Centré sur la passion amoureuse, Nuits d'Ivresse Printanière n'abordera donc pas les discriminations homophobes. Ainsi, l'impact de la révélation brutale en public des orientations de Jing Cheng par une épouse désespérée sera éclipsé du récit. L'homosexualité n'est certes pas le thème central de Nuits d'Ivresse Printanière mais elle constituera très certainement un prétexte suffisant pour que le film soit refusé par la Censure chinoise. Surtout sachant que cette dernière s'offusquait déjà, à l'époque d'Une Jeunesse Chinoise, non seulement du propos sur Tian An Men mais aussi de la représentation à l'écran de relations adultères (comprendre, en dehors mais aussi avant le mariage).
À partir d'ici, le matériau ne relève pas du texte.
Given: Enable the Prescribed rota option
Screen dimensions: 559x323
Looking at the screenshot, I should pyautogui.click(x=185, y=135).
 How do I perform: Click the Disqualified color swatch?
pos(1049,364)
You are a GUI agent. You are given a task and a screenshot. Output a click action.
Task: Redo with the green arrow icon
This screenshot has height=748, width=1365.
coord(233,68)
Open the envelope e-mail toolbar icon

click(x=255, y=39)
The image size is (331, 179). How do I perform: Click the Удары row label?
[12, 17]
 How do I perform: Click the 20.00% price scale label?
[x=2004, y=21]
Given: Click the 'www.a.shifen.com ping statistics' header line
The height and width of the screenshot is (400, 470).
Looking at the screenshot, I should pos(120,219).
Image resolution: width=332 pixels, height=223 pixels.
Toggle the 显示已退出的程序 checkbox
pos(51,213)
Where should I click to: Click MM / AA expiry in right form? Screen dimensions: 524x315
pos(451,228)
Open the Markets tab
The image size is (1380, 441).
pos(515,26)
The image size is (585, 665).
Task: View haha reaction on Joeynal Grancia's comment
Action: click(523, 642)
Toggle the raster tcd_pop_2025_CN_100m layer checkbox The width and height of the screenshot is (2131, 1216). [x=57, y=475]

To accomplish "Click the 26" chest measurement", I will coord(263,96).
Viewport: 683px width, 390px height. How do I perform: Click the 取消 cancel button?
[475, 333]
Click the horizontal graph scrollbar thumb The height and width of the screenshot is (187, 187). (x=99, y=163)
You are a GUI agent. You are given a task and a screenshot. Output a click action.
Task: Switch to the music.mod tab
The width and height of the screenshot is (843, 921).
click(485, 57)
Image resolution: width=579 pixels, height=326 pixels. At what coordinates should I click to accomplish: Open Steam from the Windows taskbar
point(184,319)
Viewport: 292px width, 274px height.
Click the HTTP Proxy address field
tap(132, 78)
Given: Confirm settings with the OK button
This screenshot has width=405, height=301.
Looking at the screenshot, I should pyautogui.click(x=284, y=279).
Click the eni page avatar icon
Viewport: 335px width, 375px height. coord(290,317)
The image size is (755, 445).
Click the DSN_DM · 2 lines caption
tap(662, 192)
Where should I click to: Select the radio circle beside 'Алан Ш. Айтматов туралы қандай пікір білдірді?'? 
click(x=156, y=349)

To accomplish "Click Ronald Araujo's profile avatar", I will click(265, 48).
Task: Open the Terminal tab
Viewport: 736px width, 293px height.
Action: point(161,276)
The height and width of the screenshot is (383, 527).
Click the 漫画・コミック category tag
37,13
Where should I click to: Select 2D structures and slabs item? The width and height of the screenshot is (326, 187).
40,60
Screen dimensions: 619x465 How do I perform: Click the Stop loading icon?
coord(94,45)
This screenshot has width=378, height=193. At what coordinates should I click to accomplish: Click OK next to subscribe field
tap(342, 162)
Nuits d'Ivresse Printanière risque de lui donner du fil à retordre, d'autant qu'aux tabous sexuels s'ajoute l'évocation explicite du travail clandestin dans les usines de contrefaçon chinoise. "Je pense qu'il n'est pas normal qu'un réalisateur n'ait pas le droit de travailler", commente Lou Ye quand on l'interroge sur son interdiction de tournage de cinq ans. Mais avec le temps, une lueur d'espoir pointe-t-elle à l'horizon ? "Il y a actuellement de la part de bon nombre de réalisateurs chinois un fort mouvement de critique contre le système du Bureau du Cinéma", explique le cinéaste. "Le Bureau s'est assoupli depuis quelques années, et même si ce n'est pas encore suffisant, il est un peu plus ouvert et accepte plus de films qu'avant. Mais il y a encore beaucoup de films avec un contenu politique ou social qui ne reçoivent pas son aval." Espérons que la liberté d'expression finira par triompher, à force de persévérance et de courage.